We have ample numbers of disposable usually company branded pens around the office. I have literally multiple dozens accumulated in my house. Emptied out of my pocket end of day and forget to bring back. Many from before the last rebranding.
They are cheap. But most still work. I toss first time they don’t. Or they literally crack and fall apart.
I remember the days of having a real pen that I replaced ink in …
Another fan of the Pilot G-2. The finer the better. (I do crosswords.)
But … I seem to be increasingly having pens just crap out on me. The ball falls out! I worry that the quality control is going down.
I use cheap ones at work for obvious reasons. I have some students that love using a fountain pen saying it’s easier to write with because you don’t have to press as hard. I need one for my briefcase however and I like the look of your three. I might have to get one.

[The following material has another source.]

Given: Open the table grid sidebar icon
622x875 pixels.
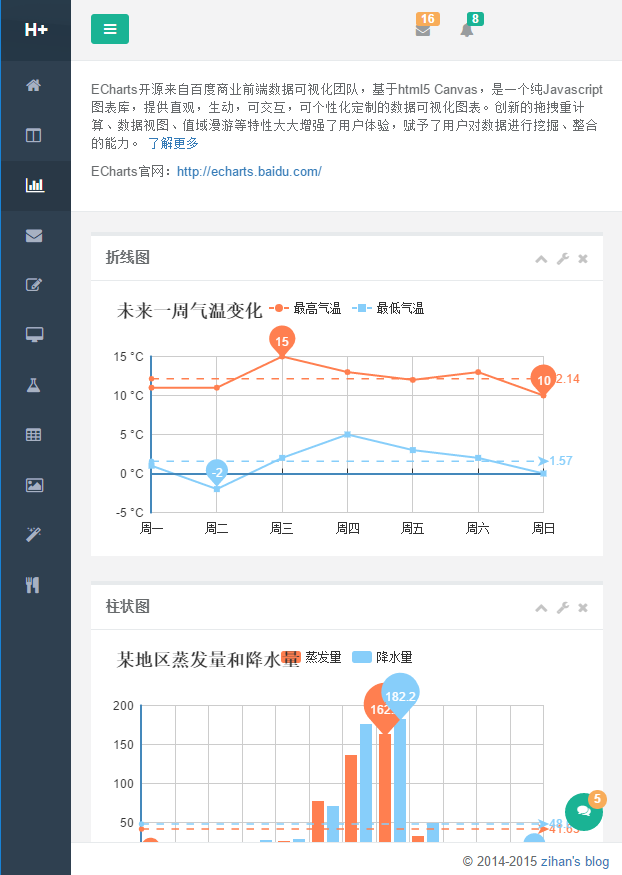Looking at the screenshot, I should (34, 435).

I remember in the 90’s several coworkers in Computing Services suffered carpnel tunnel.
They switched to fountain pens and it helped. Fountain pens require less pressure. I never got the hang of using them without a mess.
I began experiencing tingling during the day and numbness in my hands at night. I transfered to HR as there server support and wrote database reports part-time. I cut my keyboard time in half. Thankfully that worked and the symptoms went away after a few months.
I made a change just in time. Two friends had wrist surgery and still had pain if they did too much keyboard work.
I avoid writing much with a pen. My hand tires quickly. If it’s a paragraph or more the Word processor is my friend.
It’s OK. At one place where I worked, that is what we had in the office supply closet, in various colours, along with blue and black fountain pen ink. You are saying that modern Pilot G-2’s are not consistently reliable, less so than in the past?
That is true. However, all the discussion about pens being or not being useless junk obviously applies to fountain pens as well; you can’t single them out. A modern fountain pen can easily be a cheap piece of crap or a pleasure to write with. Try before you buy!!!
I never had a problem with keeping my good ones at work for a long stretch of years. Helps that much of that time, I had my own office, and that I worked at small startups that had a little bit of a different cultural expectation around behavior.
EXCEPT - I lent my Rotring once to the woman that ran our consulting arm. She was super intelligent, polished in front of clients, and had some sort of adrenaline disorder that triggered disproportionate reactions to mundane events. Twice in our travels TSA agents threw her out of the airport, and when she tried to write with my Rotring, she mashed it into the paper so hard she bent the nib to a 90 degree angle. I sent it to a nib service guy who not only fixed it, he tweaked it to my specs to make it absolutely perfect for my use.
And my accursed Lamy 2000 - the first one rolled into a crack between the window sill and the wall of the old industrial loft that was my office. I heard it clinking its way down into the brickwork of the facade below and called it a goner. Its replacement was stolen off my porch and months later the postal inspectors were only able to return a shredded box from a meth facility they raided. The third one is currently missing, probably in my house, probably.